Human Edge in the AI Age
Nitin Seth
Penguin Random House
Pp 496, Rs 799
In a world where machines can learn, decide, and simulate emotion—what remains uniquely human? And how do we protect, strengthen, and evolve that edge? In Human Edge in the AI Age, Nitin Seth offers a powerful and deeply personal answer. Drawing on decades of leadership across McKinsey, Fidelity, Flipkart, and Incedo—and rooted in the timeless wisdom of Indian philosophy—he reframes the AI debate through a human lens.
Capitalism to Peopleism
Ravi Chaudhry
Simon & Schuster
Pp 296, Rs 799
Our world faces multiple existential challenges. The ways of doing business and governing nations are now dysfunctional and we are traversing the abyss to extinction. This book identifies a credible path to bypass this disaster.
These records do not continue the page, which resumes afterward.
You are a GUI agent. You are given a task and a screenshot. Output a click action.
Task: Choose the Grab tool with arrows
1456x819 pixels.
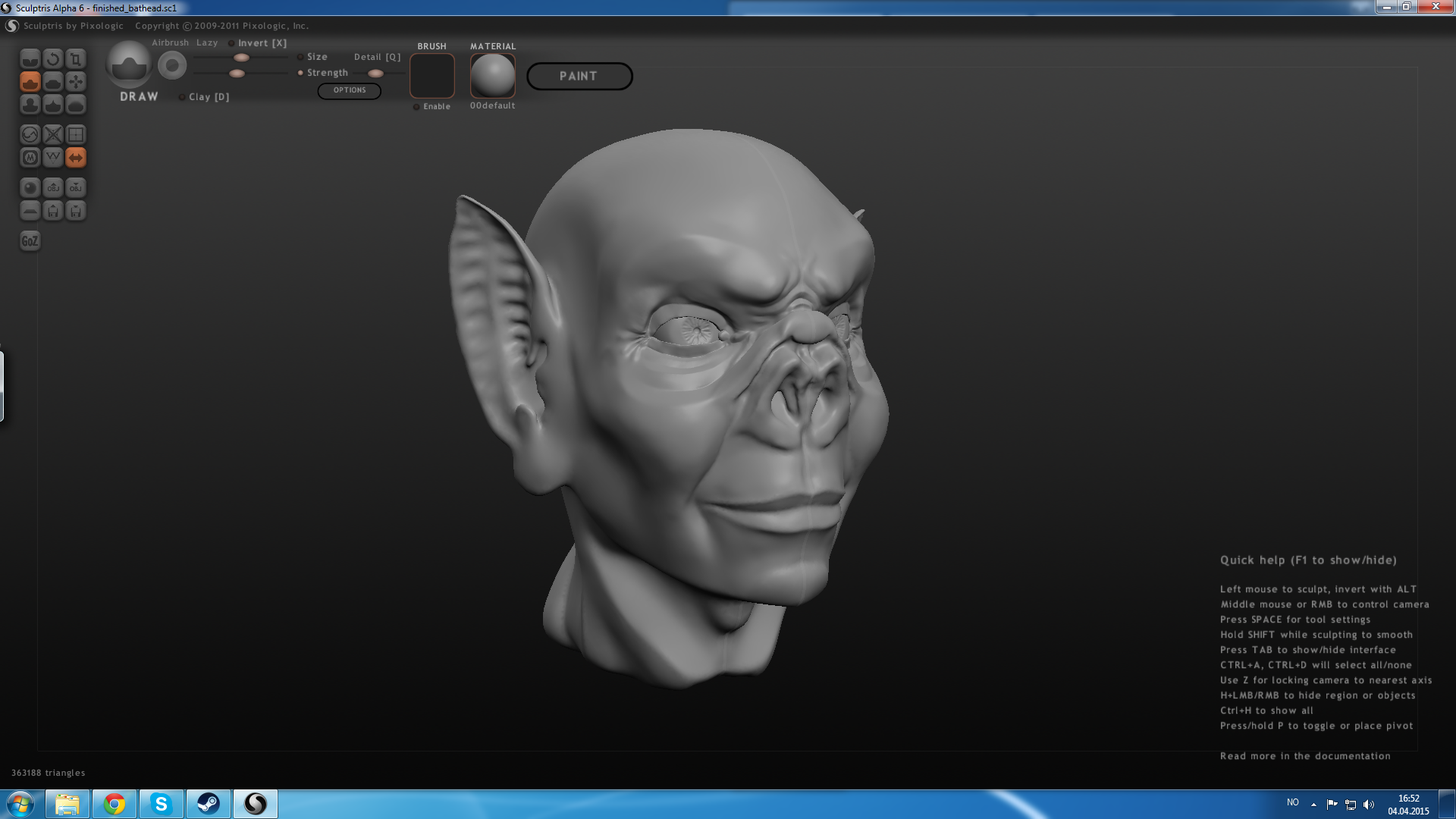(76, 82)
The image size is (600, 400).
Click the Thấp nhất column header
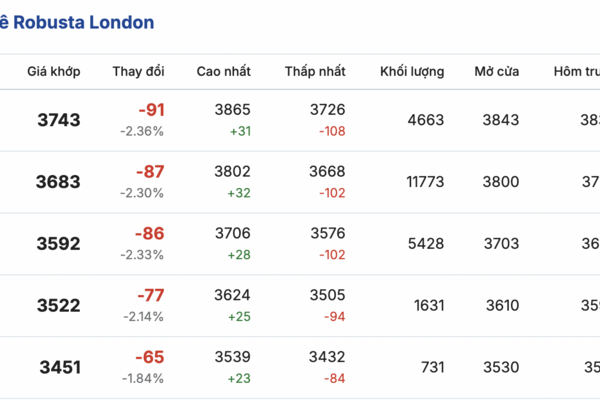tap(315, 72)
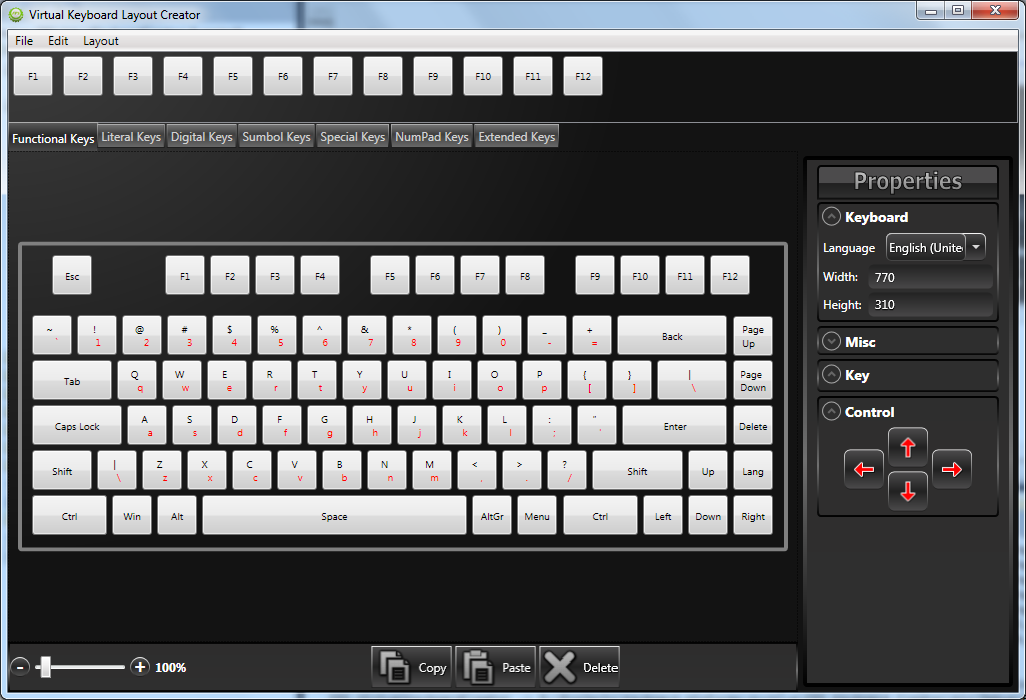Click the red down arrow control
The image size is (1026, 700).
908,491
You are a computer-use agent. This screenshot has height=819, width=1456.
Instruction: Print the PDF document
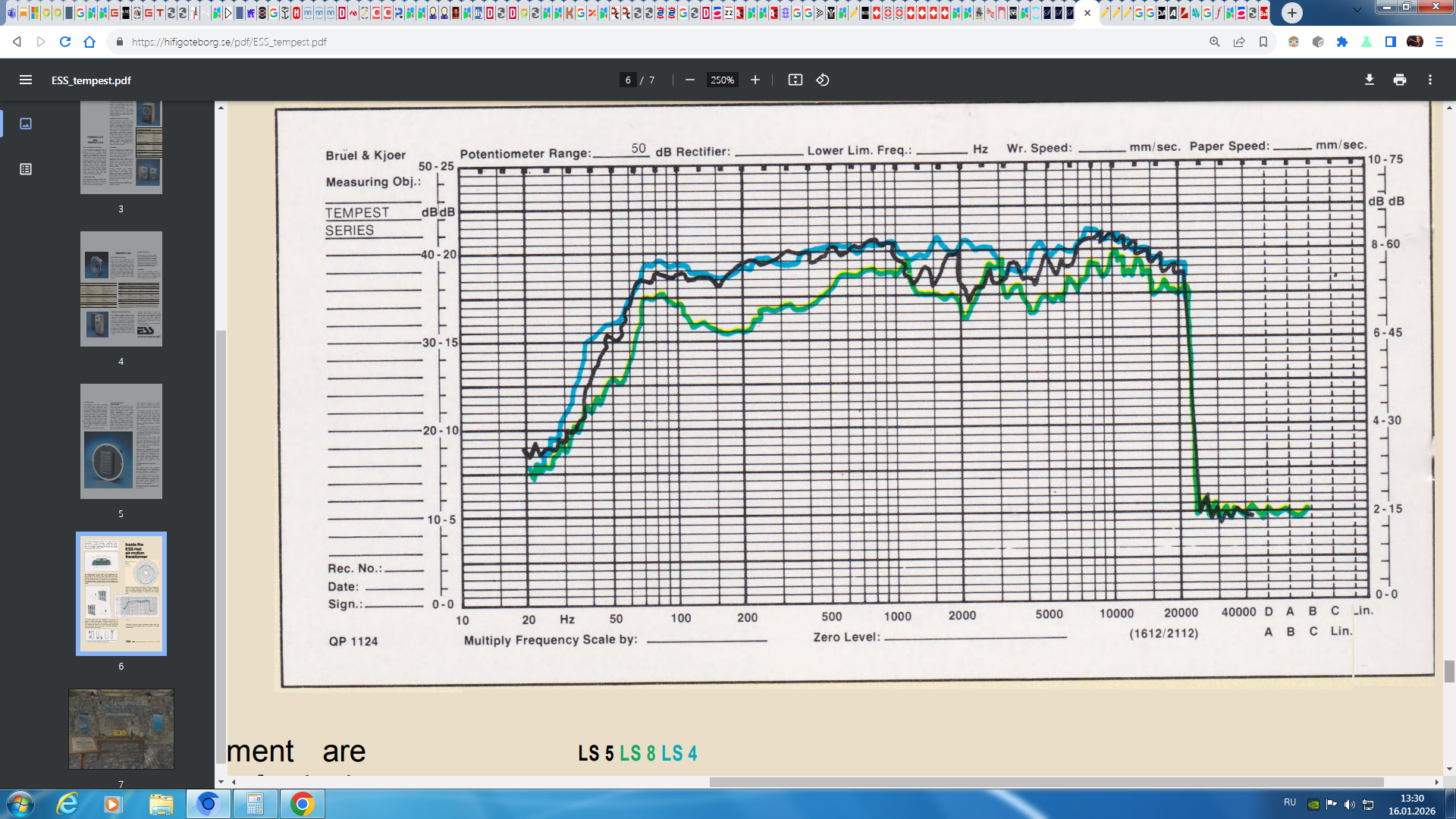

It is anchored on a leadership leap from ‘knowledge’ to ‘wisdom’, driven by political and business leaders manifesting key traits of awareness, bridge-building, and compassion.
After the Spike
Dean Spears & Michael Deruso
Penguin Random House
Pp 336, Rs 999
Most people on Earth today live in a country where birth rates already are too low to stabilise the population—fewer than two children for every two adults. In After the Spike, economists Dean Spears and Michael Geruso sound a wakeup call, explaining why global depopulation is coming, why it matters, and what to do now. It would be easy to think that fewer people would be better—this book invites us all to think again.
Uprooted
Ita Mehrotra
Westland Books
Pp 144, Rs 599
The Van Gujjars and the Taungyas have lived in the forests of Uttarakhand for generations. They have been caretakers of the trees, the land and animals. Uprooted invites us to bear witness to the changing relationship that the Van Gujjars and the Taungyas have with the forests around them—as they live, laugh and struggle in the face of exclusionary conservation, state antagonism and encroachment under the guise of ‘development’.
Nowhere People
Manoranjan Vyapari
Westland Books
Pp 356, Rs 599
Nowhere People chronicles the lives of people living in squatter settlements. They are there and not there. Some have fathers, but no mothers. Some have mothers, but no fathers. And some have neither. And then, some have both, but who are absent from their lives. As if they live only to perish one day. Their only occupation is to somehow stay alive. Some drive rickshaws, some run errands, some collect scrap, some wash glasses at a hooch shop, and some scale fish at the fish market.